→ The problem
Report each line of the entries below that includes "beside".

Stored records
┄┄┄┄┄┄
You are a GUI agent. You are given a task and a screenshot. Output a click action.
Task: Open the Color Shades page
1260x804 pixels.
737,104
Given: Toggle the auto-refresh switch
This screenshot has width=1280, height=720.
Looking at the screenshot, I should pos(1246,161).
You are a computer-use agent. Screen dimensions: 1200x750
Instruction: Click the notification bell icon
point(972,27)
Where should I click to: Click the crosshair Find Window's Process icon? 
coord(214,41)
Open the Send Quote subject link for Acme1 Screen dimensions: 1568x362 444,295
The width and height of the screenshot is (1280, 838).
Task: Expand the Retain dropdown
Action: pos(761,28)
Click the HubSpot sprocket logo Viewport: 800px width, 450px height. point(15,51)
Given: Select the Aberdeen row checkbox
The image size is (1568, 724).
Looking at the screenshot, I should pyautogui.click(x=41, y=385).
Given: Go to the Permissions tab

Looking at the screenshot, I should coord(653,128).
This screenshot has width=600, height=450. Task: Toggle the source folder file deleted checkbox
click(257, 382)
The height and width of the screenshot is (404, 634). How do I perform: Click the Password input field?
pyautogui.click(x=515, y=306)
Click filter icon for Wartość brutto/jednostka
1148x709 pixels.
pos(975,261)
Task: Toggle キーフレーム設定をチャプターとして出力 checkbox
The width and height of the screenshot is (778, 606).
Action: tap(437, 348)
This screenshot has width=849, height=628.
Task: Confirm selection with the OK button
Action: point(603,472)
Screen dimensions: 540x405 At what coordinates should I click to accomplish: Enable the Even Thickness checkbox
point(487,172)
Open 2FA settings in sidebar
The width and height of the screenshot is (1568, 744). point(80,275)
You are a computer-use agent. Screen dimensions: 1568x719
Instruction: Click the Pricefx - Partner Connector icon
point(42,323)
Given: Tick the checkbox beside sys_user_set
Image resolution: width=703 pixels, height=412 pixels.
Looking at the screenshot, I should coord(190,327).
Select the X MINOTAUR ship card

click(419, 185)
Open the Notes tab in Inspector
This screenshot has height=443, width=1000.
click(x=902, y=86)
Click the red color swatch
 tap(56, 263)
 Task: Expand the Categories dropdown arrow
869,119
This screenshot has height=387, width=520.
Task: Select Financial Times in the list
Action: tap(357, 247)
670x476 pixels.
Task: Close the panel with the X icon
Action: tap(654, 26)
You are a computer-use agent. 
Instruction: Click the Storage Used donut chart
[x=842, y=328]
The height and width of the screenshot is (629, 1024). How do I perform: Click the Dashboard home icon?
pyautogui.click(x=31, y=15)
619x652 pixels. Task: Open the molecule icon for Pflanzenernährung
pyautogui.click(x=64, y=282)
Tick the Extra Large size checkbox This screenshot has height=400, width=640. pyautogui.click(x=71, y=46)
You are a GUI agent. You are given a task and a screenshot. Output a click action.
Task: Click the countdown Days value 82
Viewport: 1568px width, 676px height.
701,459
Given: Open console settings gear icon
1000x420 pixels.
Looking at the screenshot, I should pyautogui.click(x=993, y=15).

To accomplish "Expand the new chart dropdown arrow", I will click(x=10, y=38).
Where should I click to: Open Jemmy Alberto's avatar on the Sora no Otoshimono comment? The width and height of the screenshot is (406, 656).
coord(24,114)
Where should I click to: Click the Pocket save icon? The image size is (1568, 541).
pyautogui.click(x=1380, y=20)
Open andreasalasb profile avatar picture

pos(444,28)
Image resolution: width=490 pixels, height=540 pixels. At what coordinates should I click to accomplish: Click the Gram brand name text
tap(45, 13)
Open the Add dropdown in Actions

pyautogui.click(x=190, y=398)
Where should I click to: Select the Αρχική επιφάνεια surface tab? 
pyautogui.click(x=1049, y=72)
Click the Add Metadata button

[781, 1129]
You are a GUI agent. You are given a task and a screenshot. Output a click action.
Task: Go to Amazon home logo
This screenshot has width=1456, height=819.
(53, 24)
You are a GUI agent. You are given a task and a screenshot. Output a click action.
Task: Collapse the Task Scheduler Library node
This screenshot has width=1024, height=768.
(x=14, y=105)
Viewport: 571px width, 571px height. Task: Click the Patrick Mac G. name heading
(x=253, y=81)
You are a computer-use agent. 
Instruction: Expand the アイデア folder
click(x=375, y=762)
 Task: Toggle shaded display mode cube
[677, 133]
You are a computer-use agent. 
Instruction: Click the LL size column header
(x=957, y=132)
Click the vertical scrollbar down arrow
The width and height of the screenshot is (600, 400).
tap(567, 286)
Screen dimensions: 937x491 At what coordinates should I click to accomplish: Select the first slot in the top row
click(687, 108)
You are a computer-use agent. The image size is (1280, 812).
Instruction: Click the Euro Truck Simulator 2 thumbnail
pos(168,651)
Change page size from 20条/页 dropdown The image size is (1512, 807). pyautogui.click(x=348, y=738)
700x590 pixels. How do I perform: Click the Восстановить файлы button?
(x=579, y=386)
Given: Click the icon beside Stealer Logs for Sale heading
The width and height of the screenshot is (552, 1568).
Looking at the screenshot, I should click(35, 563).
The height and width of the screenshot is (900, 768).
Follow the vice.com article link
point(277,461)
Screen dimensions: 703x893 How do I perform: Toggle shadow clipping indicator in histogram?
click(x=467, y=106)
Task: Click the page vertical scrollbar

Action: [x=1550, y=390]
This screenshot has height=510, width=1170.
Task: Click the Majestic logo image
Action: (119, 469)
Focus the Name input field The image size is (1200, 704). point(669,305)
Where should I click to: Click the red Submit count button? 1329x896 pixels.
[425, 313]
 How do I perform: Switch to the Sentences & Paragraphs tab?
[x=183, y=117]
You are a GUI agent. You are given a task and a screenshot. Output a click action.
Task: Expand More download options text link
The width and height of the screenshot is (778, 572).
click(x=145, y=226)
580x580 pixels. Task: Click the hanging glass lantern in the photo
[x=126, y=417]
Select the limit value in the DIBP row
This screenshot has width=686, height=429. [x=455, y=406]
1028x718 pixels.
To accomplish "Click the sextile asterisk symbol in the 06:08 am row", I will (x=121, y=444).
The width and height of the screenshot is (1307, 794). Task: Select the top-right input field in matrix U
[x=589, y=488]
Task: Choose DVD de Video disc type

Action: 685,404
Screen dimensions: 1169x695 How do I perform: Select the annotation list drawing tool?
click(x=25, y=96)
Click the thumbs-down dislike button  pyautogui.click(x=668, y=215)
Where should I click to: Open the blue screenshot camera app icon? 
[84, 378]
┄┄┄┄┄┄
→ Solution below
Given: Tick the checkbox beside sys_user_set
Given: Click the icon beside Stealer Logs for Sale heading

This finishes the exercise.